§ Consigne
Recopiez fidèlement le passage du texte sur la ligne nouvelle Provence Côte d'Azur qui va de « Mme Dominique Estrosi » à « Est-ce toujours d'actualité ? ».

§ Texte fourni

-*-

Mme Dominique Estrosi Sassone .  - Ma question porte sur la ligne nouvelle Provence Côte d'Azur. La ligne existante, créée en 1860, souffre de graves dysfonctionnements : trafic congestionné, retards fréquents et j'en passe. La ligne nouvelle, très attendue, désenclaverait l'est du territoire et participerait de la constitution de l'arc ferroviaire méditerranéen de Barcelone à Gênes. Les contributions de l'État et des collectivités territoriales seraient à parité... Les ressources des collectivités baissent en raison de la suppression de la taxe d'habitation. Vous avez envisagé, lors des Assises de la mobilité, une taxe sur les poids lourds étrangers en transit en France. Est-ce toujours d'actualité ?

Mme Élisabeth Borne, ministre.  - Le rapport du Conseil d'orientation des infrastructures (COI) a bien mis en évidence la priorité de cette ligne nouvelle. Un phasage commençant par le décongestionnement de la gare de Nice et de celle de Marseille Saint-Charles a été déterminé.

Nous avons discuté du financement avec les collectivités territoriales, au premier rang desquelles la région. Le Gouvernement inscrira leurs cofinancements, dans le cadre des partenariats qu'elle signera avec elles.

-*-

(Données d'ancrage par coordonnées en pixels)
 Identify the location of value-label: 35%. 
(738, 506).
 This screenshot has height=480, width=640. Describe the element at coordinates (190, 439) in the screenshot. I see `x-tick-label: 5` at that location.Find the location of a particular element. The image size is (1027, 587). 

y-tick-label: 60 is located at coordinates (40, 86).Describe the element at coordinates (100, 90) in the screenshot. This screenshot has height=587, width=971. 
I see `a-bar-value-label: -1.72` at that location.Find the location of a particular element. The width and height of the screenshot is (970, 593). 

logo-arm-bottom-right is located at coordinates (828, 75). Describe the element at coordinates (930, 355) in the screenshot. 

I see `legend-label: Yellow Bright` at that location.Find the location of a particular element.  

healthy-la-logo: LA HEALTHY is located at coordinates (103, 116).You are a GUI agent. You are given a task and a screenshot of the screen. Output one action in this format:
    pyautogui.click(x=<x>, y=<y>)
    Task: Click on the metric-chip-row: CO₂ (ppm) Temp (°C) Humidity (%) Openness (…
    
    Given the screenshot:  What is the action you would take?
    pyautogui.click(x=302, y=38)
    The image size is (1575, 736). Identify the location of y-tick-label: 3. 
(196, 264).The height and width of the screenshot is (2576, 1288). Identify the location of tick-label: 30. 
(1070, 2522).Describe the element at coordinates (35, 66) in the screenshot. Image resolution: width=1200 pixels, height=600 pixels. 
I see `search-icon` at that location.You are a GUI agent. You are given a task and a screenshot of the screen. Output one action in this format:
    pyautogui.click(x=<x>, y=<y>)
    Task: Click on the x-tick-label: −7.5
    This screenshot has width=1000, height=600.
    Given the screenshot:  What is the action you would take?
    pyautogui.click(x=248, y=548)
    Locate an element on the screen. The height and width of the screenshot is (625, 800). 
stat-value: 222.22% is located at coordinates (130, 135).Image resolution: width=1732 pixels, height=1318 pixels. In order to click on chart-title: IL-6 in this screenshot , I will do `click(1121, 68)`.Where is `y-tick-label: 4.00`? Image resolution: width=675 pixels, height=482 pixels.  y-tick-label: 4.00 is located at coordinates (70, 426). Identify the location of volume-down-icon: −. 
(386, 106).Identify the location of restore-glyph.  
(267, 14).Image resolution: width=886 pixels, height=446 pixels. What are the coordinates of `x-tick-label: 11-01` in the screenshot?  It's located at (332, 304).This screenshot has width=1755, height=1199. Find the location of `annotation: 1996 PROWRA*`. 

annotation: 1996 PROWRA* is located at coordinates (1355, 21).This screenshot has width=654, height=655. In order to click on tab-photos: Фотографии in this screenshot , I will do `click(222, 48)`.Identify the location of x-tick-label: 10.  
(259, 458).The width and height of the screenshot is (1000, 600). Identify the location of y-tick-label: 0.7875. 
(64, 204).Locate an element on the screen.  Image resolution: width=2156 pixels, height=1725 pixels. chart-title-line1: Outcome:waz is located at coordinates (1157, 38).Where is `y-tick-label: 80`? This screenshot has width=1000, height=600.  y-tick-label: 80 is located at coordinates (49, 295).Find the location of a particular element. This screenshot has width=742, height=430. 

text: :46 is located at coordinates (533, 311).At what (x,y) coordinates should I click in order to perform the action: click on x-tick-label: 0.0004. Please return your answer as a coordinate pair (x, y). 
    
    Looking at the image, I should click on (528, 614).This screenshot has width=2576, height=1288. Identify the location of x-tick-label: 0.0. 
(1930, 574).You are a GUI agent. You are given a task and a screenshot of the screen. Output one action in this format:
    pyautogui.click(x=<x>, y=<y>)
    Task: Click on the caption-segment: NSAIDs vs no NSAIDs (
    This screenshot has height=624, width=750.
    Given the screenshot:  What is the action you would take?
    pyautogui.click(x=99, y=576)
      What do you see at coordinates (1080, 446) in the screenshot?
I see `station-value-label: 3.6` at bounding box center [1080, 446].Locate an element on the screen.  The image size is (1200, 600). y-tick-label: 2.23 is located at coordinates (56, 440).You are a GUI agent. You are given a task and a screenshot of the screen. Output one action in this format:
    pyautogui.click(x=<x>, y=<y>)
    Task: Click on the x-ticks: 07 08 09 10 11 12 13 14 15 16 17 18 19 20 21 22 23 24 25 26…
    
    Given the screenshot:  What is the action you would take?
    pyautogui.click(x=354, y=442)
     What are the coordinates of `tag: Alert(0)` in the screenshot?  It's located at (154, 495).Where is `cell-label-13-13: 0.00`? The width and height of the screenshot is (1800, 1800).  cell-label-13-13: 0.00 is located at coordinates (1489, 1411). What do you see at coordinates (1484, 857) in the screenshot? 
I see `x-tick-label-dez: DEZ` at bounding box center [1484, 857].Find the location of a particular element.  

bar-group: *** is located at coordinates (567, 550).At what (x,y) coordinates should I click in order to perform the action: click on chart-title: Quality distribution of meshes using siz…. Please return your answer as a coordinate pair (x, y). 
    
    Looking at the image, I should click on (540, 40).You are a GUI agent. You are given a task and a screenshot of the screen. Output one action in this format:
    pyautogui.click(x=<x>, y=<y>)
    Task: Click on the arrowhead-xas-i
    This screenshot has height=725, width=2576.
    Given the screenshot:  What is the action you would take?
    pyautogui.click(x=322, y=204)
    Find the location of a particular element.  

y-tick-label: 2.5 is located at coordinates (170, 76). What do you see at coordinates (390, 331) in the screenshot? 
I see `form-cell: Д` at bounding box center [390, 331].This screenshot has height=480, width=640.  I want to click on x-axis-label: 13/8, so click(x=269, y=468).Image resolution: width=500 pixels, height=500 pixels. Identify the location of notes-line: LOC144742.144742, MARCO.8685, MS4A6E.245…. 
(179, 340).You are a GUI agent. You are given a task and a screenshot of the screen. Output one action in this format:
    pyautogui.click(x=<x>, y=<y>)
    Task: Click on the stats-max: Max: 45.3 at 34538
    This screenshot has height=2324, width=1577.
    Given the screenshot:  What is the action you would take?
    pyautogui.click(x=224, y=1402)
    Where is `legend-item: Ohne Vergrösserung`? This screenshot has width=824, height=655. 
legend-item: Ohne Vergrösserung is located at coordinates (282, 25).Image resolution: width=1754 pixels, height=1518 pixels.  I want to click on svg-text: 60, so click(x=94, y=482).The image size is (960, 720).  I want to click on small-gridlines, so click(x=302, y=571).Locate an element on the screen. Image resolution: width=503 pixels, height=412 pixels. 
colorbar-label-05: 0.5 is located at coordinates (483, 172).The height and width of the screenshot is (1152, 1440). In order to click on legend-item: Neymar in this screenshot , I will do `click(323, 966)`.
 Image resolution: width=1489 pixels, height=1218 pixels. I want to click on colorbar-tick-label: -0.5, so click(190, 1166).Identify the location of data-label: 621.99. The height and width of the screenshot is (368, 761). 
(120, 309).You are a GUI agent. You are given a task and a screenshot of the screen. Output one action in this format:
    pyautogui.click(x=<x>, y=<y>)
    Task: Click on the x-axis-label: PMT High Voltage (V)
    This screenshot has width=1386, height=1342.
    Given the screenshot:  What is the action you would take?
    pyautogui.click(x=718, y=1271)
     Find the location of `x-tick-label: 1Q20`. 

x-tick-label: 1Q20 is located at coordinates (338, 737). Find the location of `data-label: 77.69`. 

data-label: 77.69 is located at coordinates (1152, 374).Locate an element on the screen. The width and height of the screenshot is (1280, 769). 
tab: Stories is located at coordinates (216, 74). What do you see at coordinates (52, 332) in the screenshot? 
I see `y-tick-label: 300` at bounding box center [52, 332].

-*-

§ Corrigé proposé
Mme Dominique Estrosi Sassone .  - Ma question porte sur la ligne nouvelle Provence Côte d'Azur. La ligne existante, créée en 1860, souffre de graves dysfonctionnements : trafic congestionné, retards fréquents et j'en passe. La ligne nouvelle, très attendue, désenclaverait l'est du territoire et participerait de la constitution de l'arc ferroviaire méditerranéen de Barcelone à Gênes. Les contributions de l'État et des collectivités territoriales seraient à parité... Les ressources des collectivités baissent en raison de la suppression de la taxe d'habitation. Vous avez envisagé, lors des Assises de la mobilité, une taxe sur les poids lourds étrangers en transit en France. Est-ce toujours d'actualité ?